» **WHAT YOU WILL DO**: Count, in the data that follows, every line with the string "Call", and give that count as the whole reply.

» **DATA SECTION**:
━━━

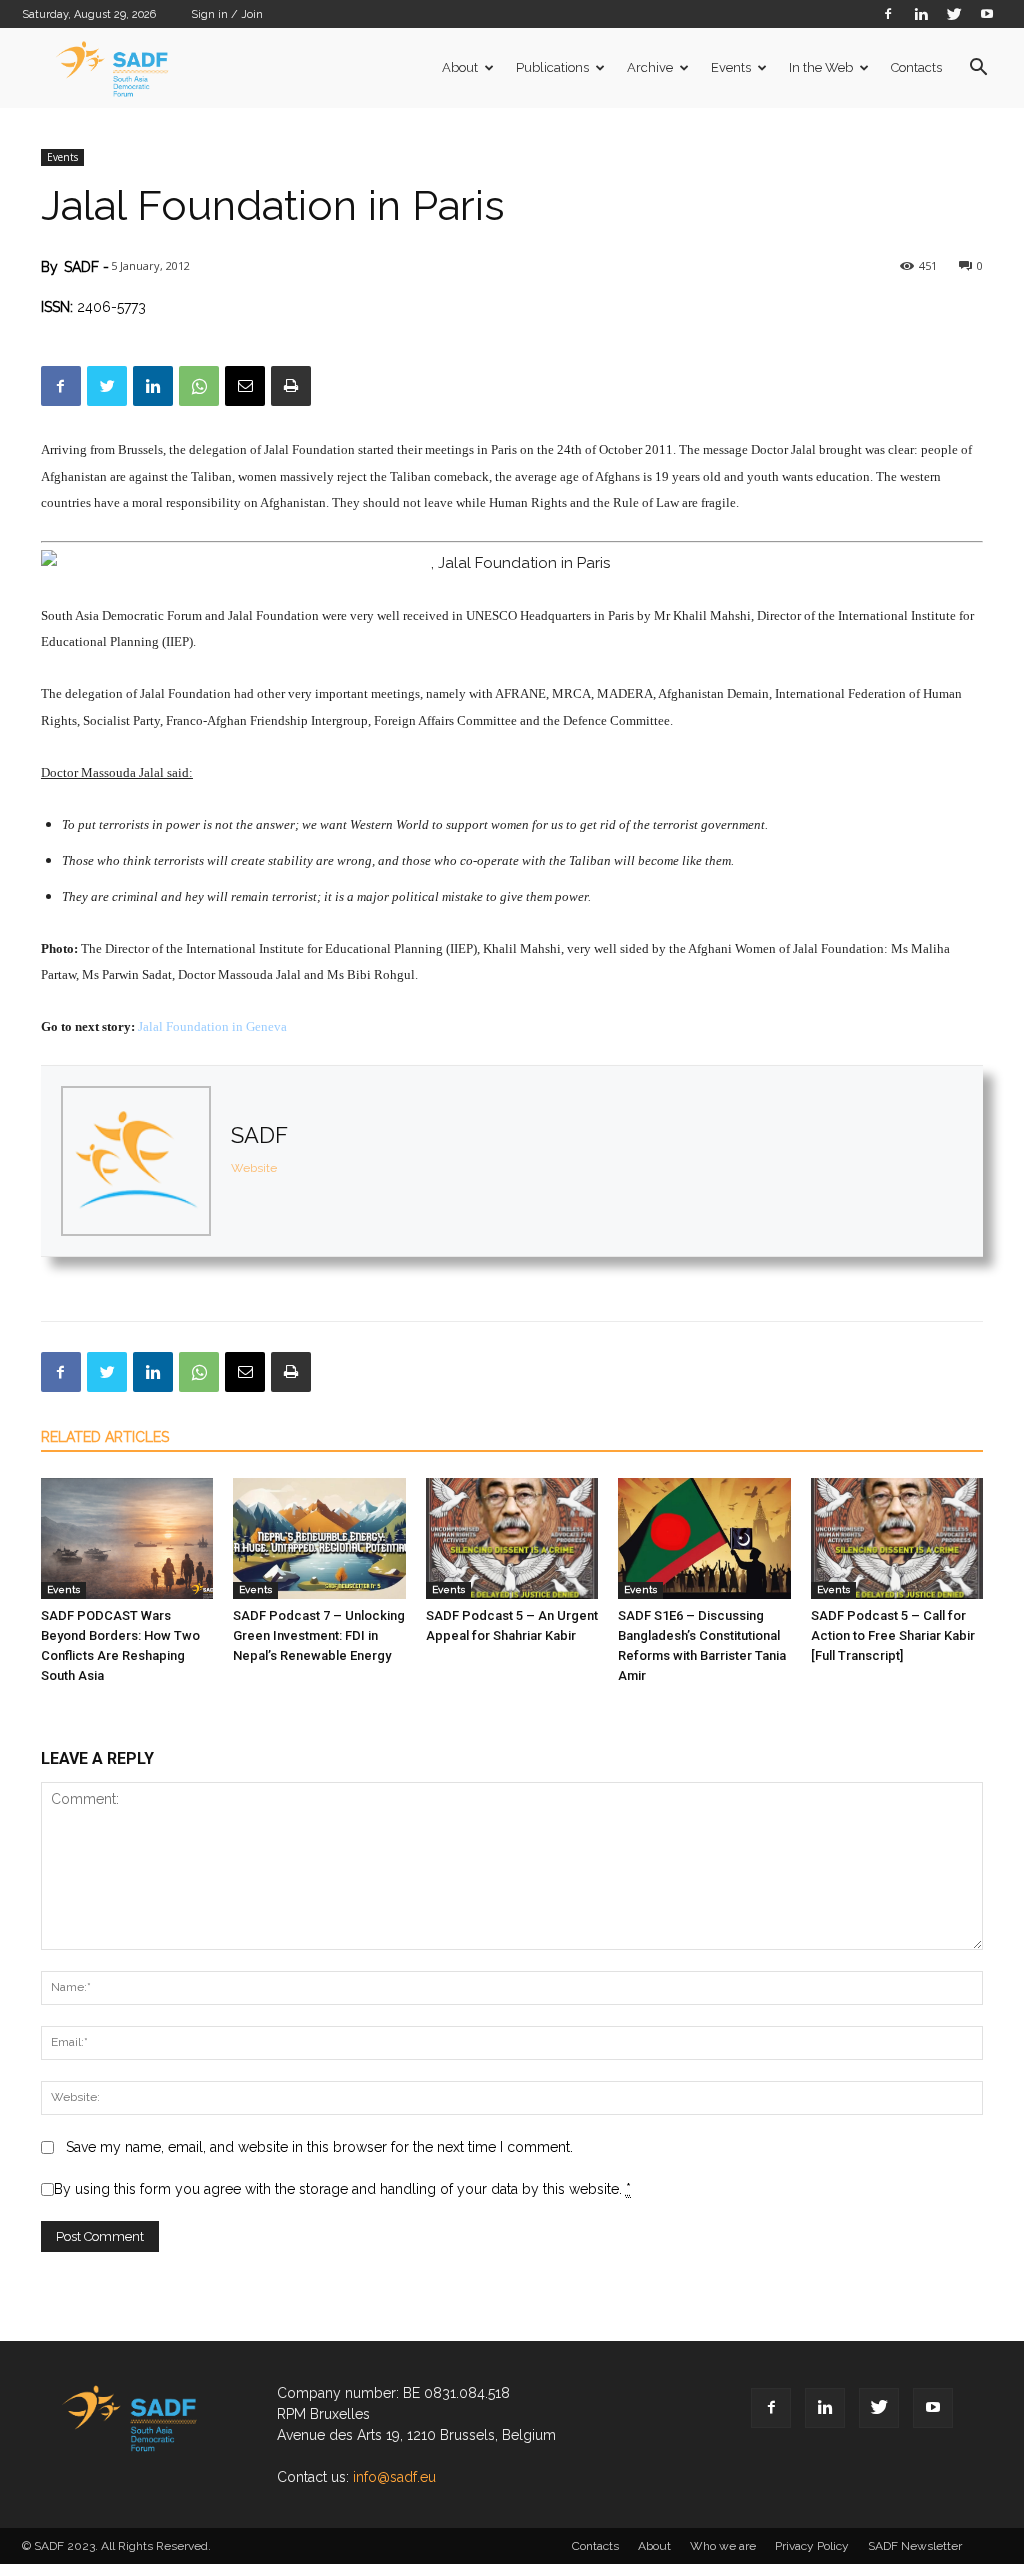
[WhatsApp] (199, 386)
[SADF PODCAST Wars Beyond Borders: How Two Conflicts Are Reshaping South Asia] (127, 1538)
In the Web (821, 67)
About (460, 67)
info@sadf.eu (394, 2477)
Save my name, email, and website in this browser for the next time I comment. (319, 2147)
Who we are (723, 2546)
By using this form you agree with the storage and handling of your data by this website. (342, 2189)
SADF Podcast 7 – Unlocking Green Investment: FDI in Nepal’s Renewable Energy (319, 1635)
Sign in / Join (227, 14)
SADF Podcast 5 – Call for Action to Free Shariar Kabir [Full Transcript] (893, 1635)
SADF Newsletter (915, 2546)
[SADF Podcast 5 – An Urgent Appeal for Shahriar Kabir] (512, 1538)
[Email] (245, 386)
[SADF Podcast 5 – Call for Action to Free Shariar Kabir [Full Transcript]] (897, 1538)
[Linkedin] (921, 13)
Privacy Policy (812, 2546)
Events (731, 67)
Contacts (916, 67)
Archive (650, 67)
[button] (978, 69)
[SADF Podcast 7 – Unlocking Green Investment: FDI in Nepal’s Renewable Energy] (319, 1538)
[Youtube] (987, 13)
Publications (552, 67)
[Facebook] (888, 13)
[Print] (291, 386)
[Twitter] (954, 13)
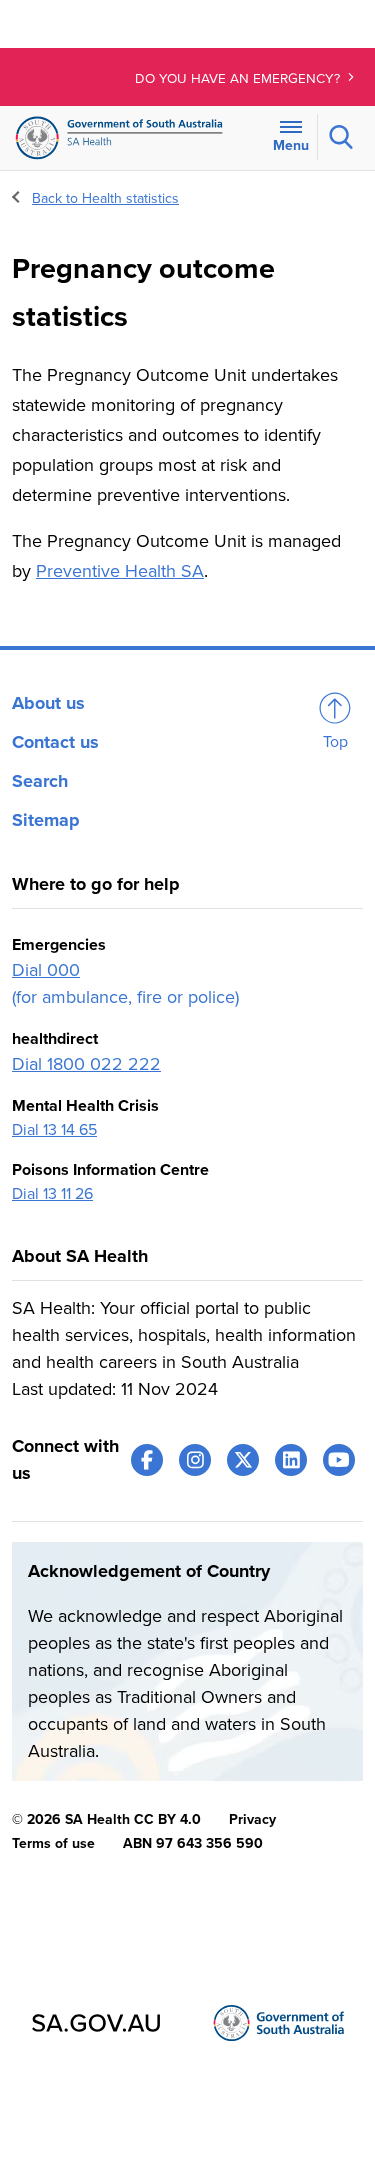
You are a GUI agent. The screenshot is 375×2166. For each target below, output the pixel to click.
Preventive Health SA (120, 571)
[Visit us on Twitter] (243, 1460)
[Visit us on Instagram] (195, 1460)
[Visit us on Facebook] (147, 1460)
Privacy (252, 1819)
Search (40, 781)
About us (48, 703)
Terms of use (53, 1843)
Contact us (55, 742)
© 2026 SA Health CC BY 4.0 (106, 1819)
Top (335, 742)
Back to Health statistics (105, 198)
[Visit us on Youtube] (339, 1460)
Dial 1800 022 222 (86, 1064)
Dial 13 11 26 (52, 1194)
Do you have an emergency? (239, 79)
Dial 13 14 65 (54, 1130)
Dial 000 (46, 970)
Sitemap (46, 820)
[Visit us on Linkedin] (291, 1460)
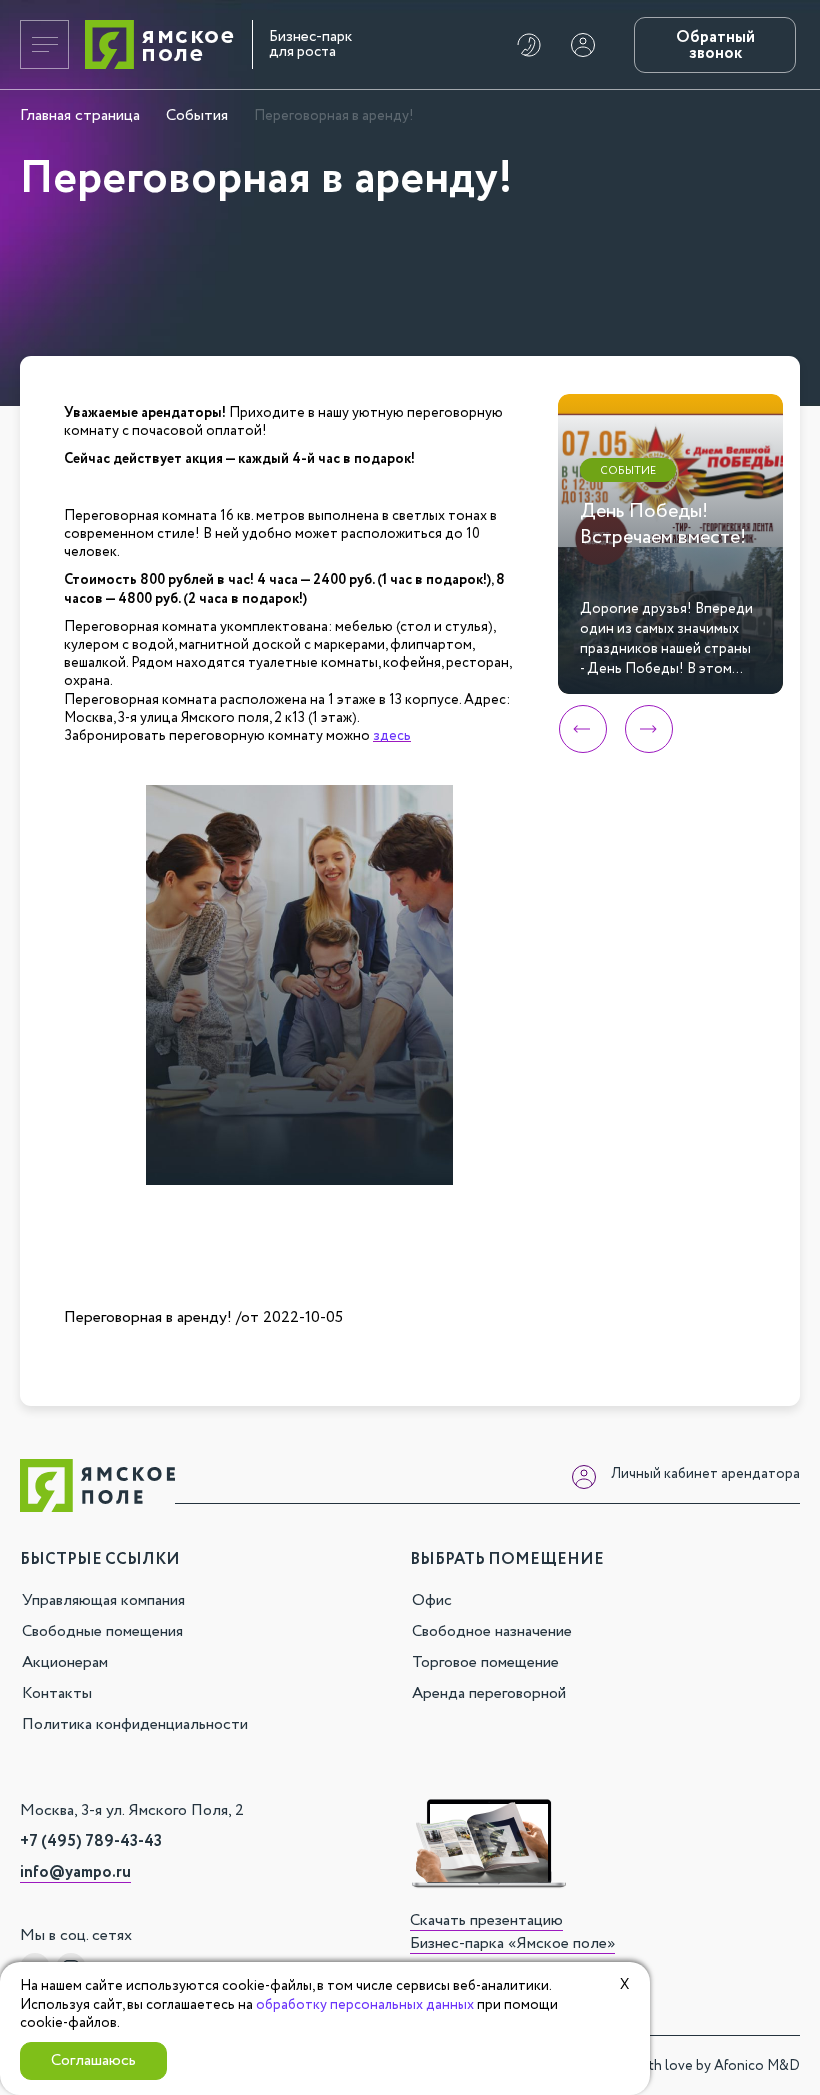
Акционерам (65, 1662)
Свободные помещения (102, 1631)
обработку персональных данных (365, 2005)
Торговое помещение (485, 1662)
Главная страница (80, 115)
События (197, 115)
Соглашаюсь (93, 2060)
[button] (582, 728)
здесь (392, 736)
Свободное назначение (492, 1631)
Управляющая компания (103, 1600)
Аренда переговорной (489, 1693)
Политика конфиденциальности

━━━

» **SOLUTION FOR THIS EXERCISE**: 2